Q: Today in court you said that you didn’t see any of Ashley’s private parts?

A: Um, um change that because I meant to say that I did see some of her private parts.

Ashley provides no authority to suggest that the trial court could not have weighed Patrick’s contradictory statements, evaluated them in light of all the other evidence including the hearsay accounts of his statements to his mother and Detective Olewinski, and concluded that Ashley exposed her genitals or pubic area to Patrick.  The evidence was sufficient.

            17            Finally, Ashley argues that the trial court should have granted a new trial in the interest of justice.  She contends:

The trial court admitted a plethora of clearly inadmissible evidence and relied substantially upon that evidence in making its adjudication; additionally the trial court excluded significant relevant evidence directly relating to Patrick W.’s credibility.  Under these circumstances, Ashley S. posits that a retrial is likely to produce a different result, even though such a showing is not required under the facts of this case.

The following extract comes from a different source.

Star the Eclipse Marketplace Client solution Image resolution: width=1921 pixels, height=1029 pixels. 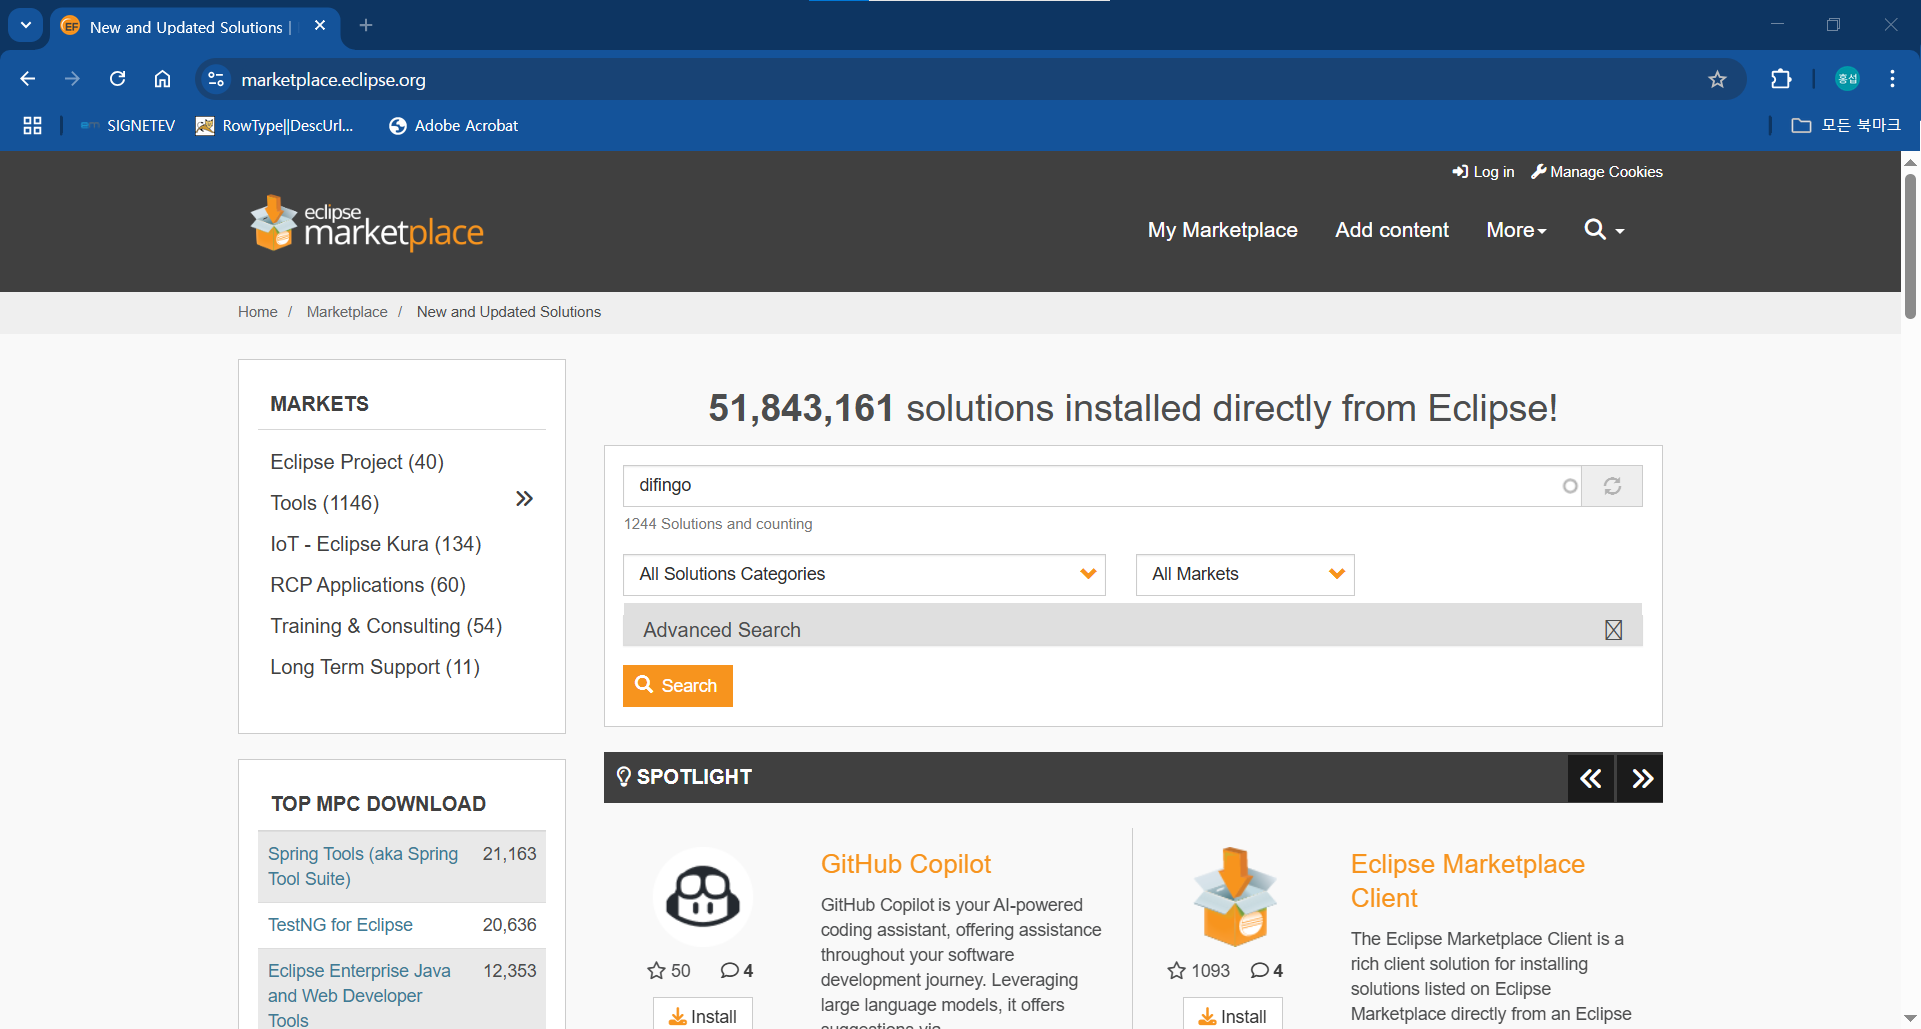pos(1177,971)
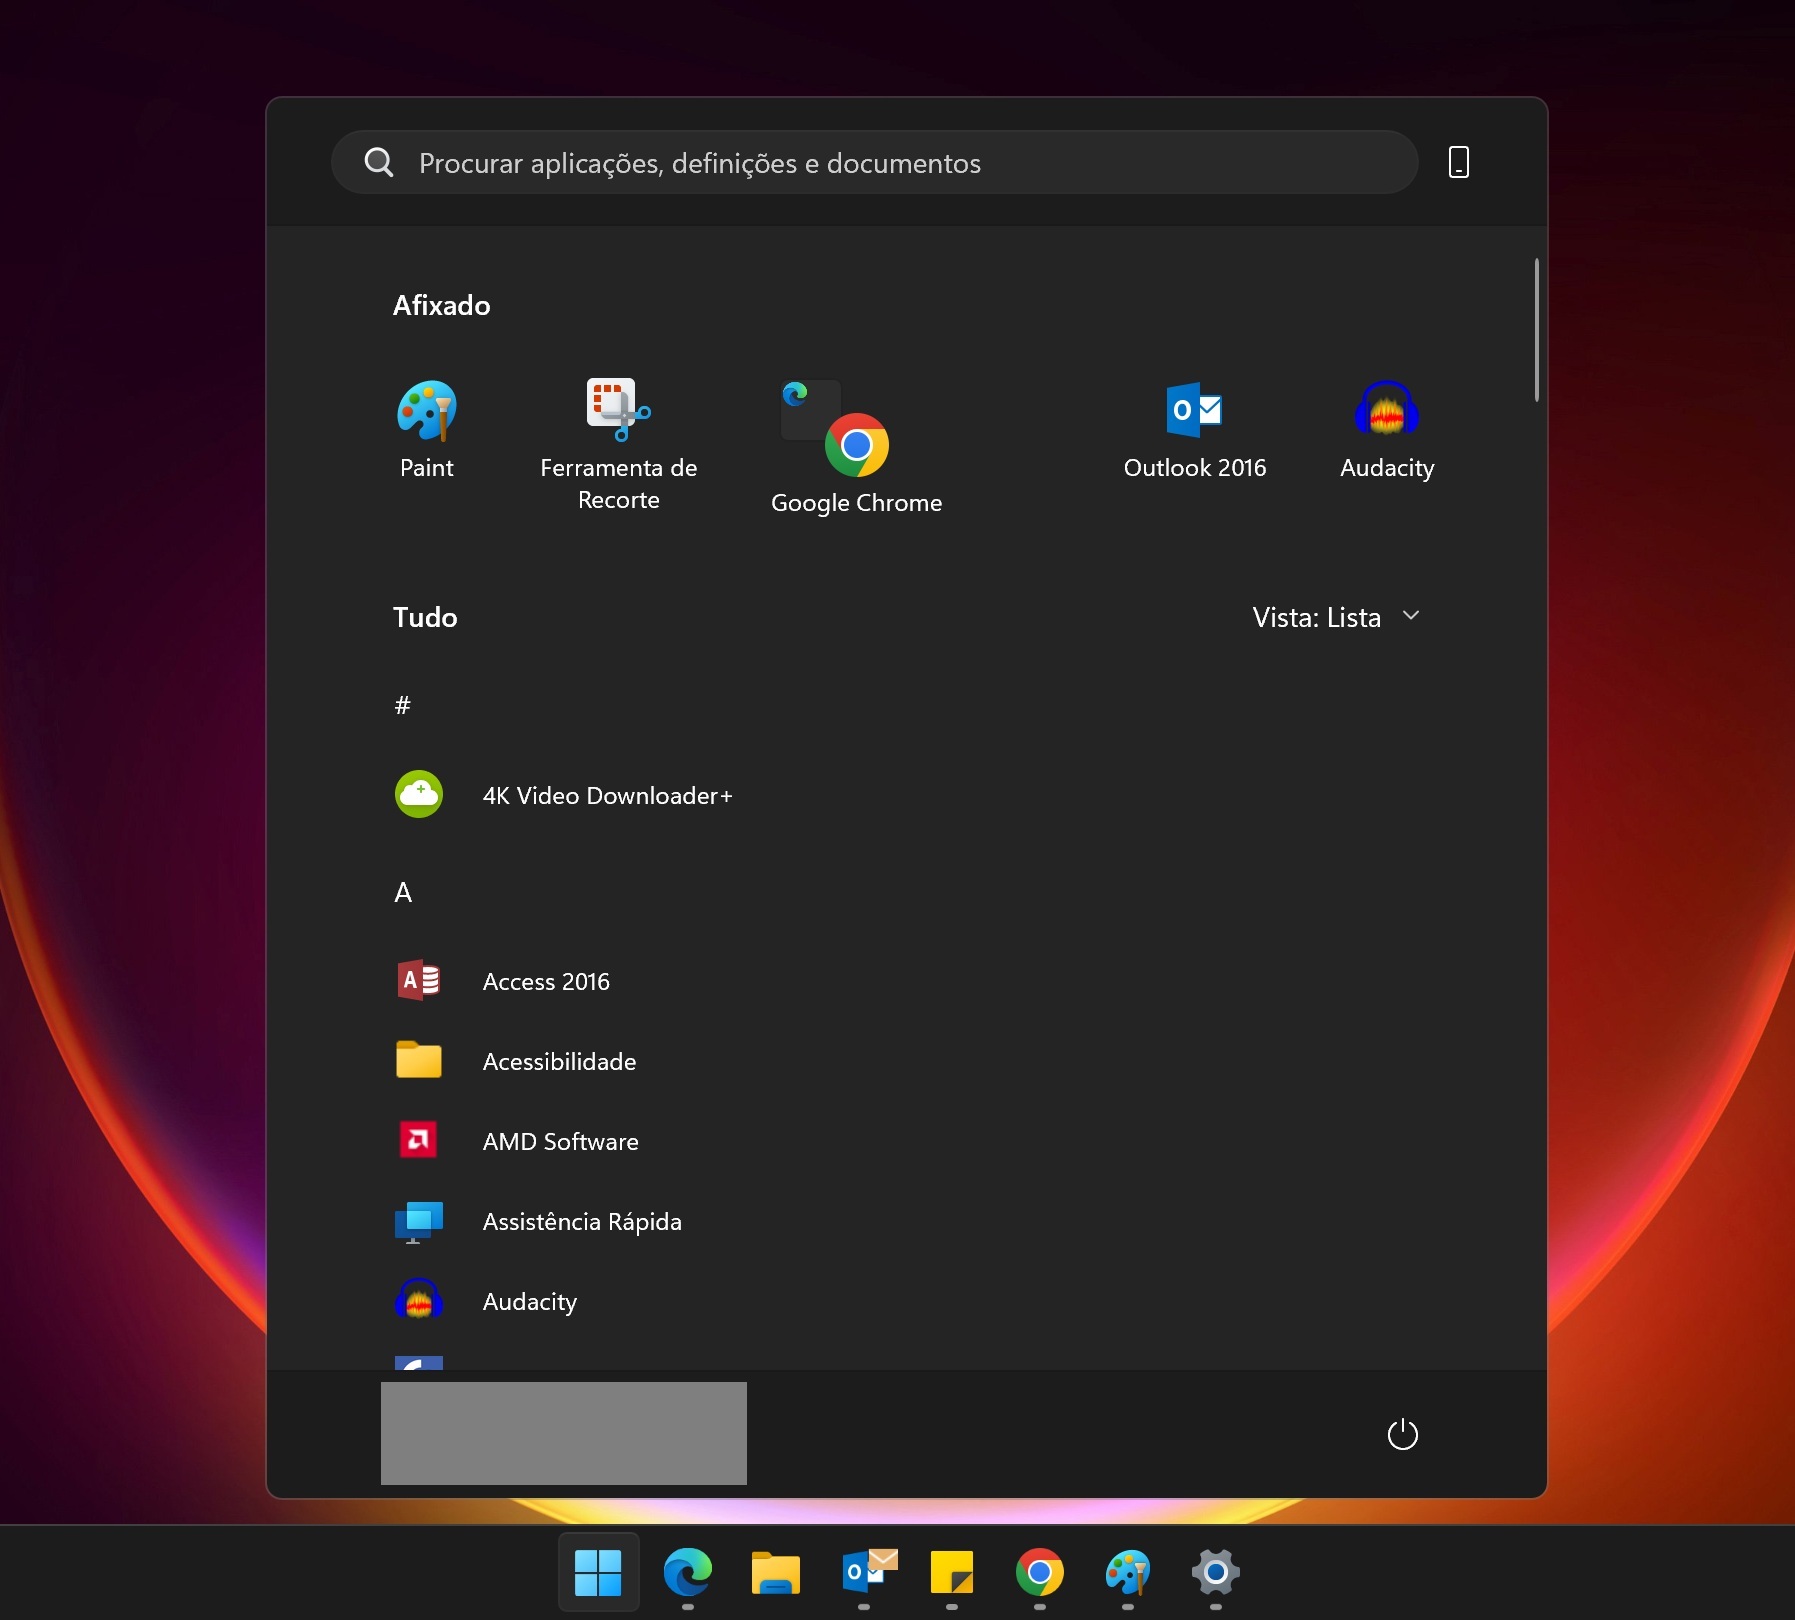Viewport: 1795px width, 1620px height.
Task: Expand the Vista: Lista dropdown
Action: point(1336,618)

To grant a new trial in the interest of justice, this court would have to conclude that “‘there has been an apparent miscarriage of justice and it appears that a retrial under optimum circumstances will produce a different result.’”  See Wis. Stat. § 752.35; Garcia v. State, 73 Wis. 2d 651, 654, 245 N.W.2d 654 (1976) (quoted source omitted).  An appellate court will exercise its discretion to grant a new trial in the interest of justice “only in exceptional cases.”  See State v. Cuyler, 110 Wis. 2d 133, 141, 327 N.W.2d 662 (1983).  In the instant case, this court has found no error in the challenged trial court rulings, and nothing in the record of the trial that establishes any “apparent miscarriage of justice.”

                        By the Court.—Orders affirmed.

                        This opinion will not be published.  See Wis. Stat. Rule 809.23(1)(b)4.

 

 

 

 


 



[1]  This appeal is decided by one judge pursuant to Wis. Stat. § 752.31(2)(e), 3 (1997-98).  All references to the Wisconsin Statutes are to the 1997-98 version unless otherwise noted.

[2] At trial, when asked what he called girls’ privates, Patrick replied, “The breast I call the breast, and the hole I call the hole, and that’s all.”  Patrick never testified that he had ever called breasts “lumps,” but, for reasons that are not clear in the record, the parties seemed to assume that if, in fact, he had previously referred to “lumps,” he had done so meaning “breasts.”

[3]  Counsel also offered a hearsay objection during Patrick’s mother’s testimony when she answered that “[t]hey noticed [a change in Patrick] at school.”  This, however, was unrelated to Ashley’s argument regarding Patrick’s prior consistent statements.

[4]  Counsel also offered a hearsay objection to Detective Olewinski relating statements that Patrick’s mother had made to him.  This also, however, was unrelated to Ashley’s argument regarding Patrick’s prior consistent statements.

[5]  Resolution of Ashley’s hearsay claims on the basis of waiver does not imply that this court would have agreed with her argument had counsel preserved the issue she now attempts to raise.  See State v. Sharp, 180 Wis. 2d 640, 653-57, 511 N.W.2d 316 (Ct. App. 1993) (rule of completeness may allow for admission of child’s prior consistent statements); see also State v. Eugenio, 219 Wis. 2d 391, 412, 579 N.W.2d 642 (1998) (“the common law rule of completeness as applied to oral statements is codified as part of Wis. Stat. § 906.11”); Charles B. Schudson, What Children Can’t Tell Us and Why, Fam. Advoc., Summer 1996, at 57.